Berlins Filmgeschichte, besonders die der zwanziger und frühen dreißiger Jahre, hatte es Bowie ebenfalls angetan. So ist es nur konsequent, dass in diesem Frühjahr Bowies Sohn aus erster Ehe, der Regisseur Duncan Jones, den Science-Fiction-Film „Mute“ in Berlin drehen will, eine Art „Casablanca“-Stoff mit Alexander Skarsgård und Paul Rudd in den Hauptrollen.

Nach 1976 ist Bowie noch viele Male in Berlin aufgetreten, so auch 1987 vor dem Reichstag. Das erste Konzert taucht sogar in der Verfilmung von Christiane F.’s Buch „Wir Kinder vom Bahnhof Zoo“ auf, freilich nicht in Berlin gedreht. Bowie hatte die Szenen für Regisseur Uli Edel in New York nachgestellt, als Publikum wurden Fans bei einem AC/DC-Konzert hineingeschnitten.
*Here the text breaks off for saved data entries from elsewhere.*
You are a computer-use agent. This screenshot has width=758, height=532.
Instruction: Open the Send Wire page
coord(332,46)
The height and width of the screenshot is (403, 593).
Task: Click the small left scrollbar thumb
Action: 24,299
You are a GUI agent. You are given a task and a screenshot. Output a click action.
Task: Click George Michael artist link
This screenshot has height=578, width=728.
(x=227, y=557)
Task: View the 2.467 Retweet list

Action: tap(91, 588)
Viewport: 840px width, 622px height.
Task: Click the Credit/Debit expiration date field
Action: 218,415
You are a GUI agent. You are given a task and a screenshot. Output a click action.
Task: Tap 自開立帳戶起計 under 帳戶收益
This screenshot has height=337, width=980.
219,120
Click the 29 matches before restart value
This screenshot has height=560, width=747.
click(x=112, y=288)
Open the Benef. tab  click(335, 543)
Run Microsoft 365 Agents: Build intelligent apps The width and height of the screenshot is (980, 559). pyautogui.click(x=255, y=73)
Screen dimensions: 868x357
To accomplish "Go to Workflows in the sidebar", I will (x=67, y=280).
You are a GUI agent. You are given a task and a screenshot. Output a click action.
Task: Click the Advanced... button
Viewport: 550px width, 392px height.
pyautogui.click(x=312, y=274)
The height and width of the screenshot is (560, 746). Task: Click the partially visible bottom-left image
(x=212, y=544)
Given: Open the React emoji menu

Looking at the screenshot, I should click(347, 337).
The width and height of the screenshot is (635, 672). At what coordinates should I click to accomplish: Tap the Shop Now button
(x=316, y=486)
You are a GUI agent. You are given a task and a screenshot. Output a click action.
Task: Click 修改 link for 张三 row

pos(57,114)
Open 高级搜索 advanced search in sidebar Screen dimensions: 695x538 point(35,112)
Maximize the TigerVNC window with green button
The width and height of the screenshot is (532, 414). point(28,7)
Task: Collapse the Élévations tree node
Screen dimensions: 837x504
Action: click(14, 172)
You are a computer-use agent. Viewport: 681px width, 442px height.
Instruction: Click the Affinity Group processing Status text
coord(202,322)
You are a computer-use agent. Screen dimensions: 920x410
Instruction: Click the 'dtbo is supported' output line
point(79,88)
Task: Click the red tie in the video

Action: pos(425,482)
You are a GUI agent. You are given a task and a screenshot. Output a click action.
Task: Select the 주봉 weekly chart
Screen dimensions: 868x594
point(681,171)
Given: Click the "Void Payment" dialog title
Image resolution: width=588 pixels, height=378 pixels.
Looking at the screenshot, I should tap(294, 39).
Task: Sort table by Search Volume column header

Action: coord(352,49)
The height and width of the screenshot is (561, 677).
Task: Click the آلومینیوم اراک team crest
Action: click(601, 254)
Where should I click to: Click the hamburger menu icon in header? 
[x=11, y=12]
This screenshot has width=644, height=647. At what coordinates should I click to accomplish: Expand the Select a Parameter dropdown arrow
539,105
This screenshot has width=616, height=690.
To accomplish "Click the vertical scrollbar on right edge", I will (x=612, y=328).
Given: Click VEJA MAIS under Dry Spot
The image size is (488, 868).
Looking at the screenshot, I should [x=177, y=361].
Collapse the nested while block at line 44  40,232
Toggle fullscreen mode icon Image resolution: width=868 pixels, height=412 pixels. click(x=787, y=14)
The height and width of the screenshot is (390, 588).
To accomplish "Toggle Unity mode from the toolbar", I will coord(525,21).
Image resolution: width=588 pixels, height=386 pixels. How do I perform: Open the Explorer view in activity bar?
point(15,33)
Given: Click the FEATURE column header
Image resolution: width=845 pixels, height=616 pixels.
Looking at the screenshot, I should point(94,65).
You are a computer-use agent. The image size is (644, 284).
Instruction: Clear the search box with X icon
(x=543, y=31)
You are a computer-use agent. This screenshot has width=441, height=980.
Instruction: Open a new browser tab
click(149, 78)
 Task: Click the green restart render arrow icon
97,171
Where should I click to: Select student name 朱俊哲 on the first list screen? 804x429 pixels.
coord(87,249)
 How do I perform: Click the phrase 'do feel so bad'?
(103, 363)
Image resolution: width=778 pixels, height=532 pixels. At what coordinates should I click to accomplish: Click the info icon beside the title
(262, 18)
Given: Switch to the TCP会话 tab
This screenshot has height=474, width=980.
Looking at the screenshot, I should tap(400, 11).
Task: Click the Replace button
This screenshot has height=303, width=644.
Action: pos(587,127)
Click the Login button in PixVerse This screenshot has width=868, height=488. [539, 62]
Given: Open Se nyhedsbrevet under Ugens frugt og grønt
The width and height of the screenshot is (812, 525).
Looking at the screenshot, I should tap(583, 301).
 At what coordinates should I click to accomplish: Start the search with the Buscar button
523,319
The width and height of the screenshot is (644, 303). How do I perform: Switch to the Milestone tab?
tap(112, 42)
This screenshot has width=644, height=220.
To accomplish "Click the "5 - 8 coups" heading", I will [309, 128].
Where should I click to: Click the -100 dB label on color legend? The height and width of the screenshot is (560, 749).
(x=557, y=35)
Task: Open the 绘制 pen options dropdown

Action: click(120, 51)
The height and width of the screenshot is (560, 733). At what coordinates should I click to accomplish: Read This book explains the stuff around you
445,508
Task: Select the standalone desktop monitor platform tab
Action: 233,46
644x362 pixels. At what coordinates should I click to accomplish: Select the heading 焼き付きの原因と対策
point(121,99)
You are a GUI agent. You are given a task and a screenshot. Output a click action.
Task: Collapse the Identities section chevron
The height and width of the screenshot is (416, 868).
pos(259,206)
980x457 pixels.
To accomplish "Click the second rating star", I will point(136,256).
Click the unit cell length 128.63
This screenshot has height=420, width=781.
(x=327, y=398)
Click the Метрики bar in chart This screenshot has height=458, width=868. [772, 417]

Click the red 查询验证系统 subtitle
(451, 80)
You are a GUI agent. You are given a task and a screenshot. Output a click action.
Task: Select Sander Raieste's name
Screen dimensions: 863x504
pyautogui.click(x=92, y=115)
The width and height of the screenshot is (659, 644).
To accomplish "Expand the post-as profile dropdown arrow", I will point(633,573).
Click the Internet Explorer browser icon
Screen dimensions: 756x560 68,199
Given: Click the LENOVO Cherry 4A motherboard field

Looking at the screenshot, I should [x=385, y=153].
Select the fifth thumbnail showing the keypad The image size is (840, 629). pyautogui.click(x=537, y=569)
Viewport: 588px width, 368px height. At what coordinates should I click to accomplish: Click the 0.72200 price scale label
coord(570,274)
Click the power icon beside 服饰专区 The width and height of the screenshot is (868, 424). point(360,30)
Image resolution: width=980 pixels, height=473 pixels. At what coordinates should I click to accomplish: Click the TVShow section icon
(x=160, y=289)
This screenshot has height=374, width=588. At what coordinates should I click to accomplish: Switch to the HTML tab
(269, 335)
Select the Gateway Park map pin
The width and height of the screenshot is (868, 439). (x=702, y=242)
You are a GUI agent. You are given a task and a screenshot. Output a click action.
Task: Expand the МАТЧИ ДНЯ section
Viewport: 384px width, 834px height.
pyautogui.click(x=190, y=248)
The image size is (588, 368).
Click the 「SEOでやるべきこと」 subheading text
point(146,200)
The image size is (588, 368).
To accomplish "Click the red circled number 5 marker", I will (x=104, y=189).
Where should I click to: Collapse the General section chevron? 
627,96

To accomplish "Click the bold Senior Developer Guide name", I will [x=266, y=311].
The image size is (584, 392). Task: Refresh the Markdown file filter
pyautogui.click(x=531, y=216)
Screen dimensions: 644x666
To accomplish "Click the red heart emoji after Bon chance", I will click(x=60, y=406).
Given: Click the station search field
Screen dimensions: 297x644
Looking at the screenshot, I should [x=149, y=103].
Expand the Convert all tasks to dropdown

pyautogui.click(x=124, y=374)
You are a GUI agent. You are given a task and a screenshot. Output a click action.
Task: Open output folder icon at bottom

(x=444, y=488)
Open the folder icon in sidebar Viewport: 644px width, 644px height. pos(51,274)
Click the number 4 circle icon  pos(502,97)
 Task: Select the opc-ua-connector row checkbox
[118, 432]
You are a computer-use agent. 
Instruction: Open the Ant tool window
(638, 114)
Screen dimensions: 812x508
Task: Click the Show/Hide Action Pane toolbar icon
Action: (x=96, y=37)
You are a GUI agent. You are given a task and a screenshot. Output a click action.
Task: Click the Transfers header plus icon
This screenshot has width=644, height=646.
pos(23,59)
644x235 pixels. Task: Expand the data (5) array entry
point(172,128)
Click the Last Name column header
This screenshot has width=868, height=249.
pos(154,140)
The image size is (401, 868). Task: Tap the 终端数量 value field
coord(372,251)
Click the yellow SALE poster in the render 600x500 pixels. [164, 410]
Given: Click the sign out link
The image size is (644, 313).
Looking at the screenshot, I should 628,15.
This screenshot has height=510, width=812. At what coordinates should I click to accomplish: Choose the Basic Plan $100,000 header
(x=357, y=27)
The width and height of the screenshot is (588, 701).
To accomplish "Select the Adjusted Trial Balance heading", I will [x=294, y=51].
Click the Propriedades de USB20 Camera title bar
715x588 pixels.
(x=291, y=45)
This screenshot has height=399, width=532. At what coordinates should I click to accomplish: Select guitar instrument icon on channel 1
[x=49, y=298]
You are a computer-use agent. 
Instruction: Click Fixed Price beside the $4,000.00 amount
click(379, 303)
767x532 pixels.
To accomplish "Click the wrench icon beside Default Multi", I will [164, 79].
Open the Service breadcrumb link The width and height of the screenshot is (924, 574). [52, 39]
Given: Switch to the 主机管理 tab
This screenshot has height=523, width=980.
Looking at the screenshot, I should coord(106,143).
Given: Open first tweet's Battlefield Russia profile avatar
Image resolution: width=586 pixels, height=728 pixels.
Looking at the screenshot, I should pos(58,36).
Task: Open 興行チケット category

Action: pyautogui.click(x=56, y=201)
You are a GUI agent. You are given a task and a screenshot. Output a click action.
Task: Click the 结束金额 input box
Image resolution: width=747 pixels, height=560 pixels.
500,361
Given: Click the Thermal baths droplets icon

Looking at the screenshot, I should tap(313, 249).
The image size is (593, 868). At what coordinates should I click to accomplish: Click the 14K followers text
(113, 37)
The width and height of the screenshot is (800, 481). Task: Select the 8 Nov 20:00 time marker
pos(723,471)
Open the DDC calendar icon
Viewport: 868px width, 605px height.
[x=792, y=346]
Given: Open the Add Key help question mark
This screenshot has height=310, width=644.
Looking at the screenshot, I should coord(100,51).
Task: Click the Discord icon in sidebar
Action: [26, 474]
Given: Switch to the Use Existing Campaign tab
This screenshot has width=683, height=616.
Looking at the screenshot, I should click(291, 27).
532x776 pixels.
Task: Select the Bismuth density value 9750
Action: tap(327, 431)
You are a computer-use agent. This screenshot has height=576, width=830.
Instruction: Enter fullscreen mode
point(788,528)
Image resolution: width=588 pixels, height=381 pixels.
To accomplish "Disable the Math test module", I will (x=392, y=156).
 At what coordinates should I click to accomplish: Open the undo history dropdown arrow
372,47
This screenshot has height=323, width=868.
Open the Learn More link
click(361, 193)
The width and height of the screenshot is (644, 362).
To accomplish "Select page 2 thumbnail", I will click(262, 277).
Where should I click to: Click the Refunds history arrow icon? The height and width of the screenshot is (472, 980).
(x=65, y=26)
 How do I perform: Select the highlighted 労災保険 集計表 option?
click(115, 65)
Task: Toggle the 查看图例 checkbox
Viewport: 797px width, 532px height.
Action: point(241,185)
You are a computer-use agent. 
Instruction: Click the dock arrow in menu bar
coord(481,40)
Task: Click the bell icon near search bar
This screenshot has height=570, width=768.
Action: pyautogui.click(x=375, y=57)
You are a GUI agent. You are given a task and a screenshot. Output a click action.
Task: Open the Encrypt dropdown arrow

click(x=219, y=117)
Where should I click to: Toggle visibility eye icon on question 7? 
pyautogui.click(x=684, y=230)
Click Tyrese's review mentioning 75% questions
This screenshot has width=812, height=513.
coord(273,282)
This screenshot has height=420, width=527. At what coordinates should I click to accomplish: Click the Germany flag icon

Bowies letztes Album kam an seinem 69. Geburtstag heraus, ein Termin mit Tradition. Denn an seinem 66. hatte er Berlin einen Song samt Video geschenkt, der später ins Album „The Next Day“ aufgenommen wurde: „Where Are We Now?“ Ein melancholisches Beschwören seiner Zeit in Berlin, voller Stationen der Erinnerung, ein wehmütiger Rückblick auf die eigene Vergangenheit und die der nun so ganz anderen Stadt. Fast ein Abschied.